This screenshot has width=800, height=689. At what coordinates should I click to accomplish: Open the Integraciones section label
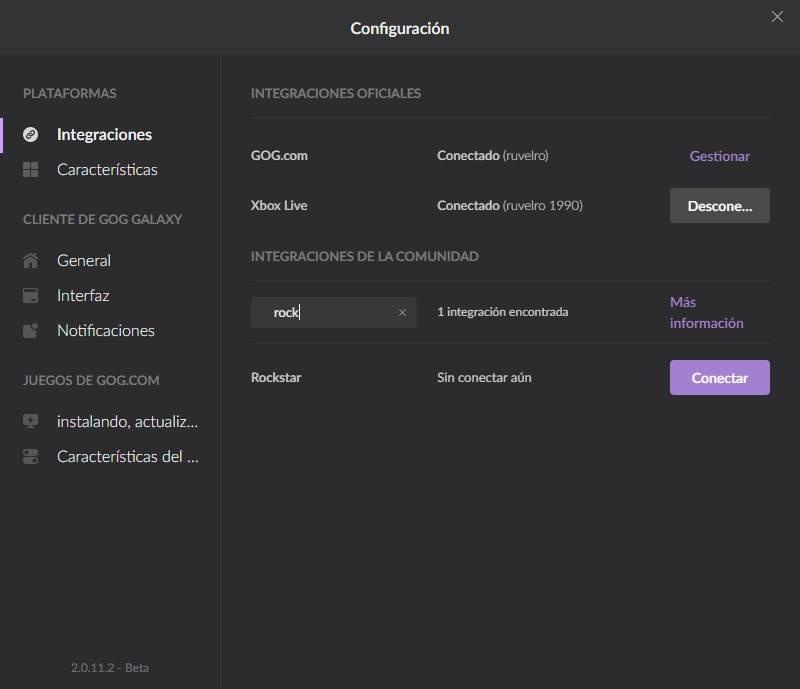104,134
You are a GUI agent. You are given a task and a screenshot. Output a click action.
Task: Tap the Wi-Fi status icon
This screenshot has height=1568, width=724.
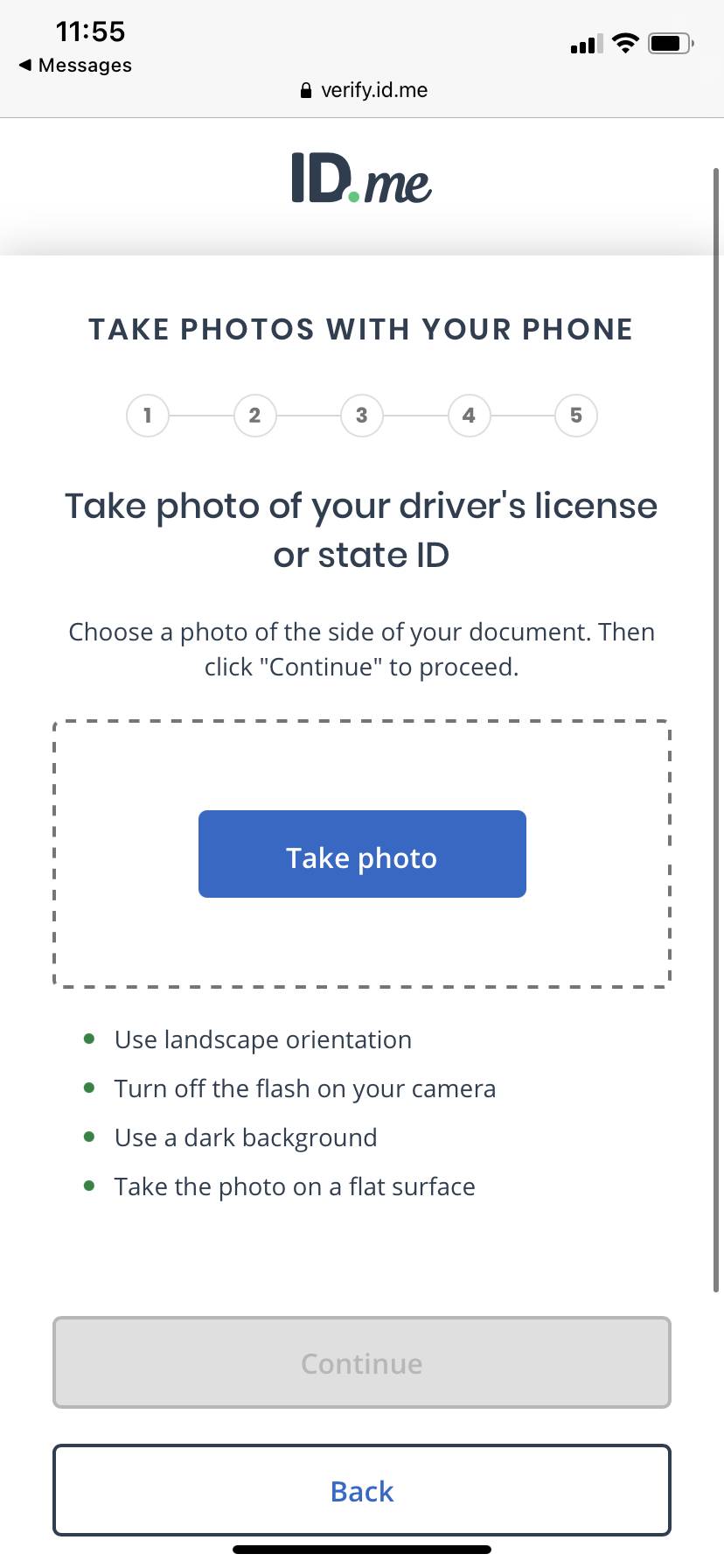pyautogui.click(x=625, y=43)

——————————

* **Your goal**: Copy the listing above verbatim, leaving out pictures.

* **Exercise solution**:
This screenshot has width=800, height=689. At what coordinates should I click to accomplish: Open the Integraciones section label
104,134
You are a GUI agent. You are given a task and a screenshot. Output a click action.
Task: Tap the Wi-Fi status icon
This screenshot has height=1568, width=724.
pyautogui.click(x=625, y=43)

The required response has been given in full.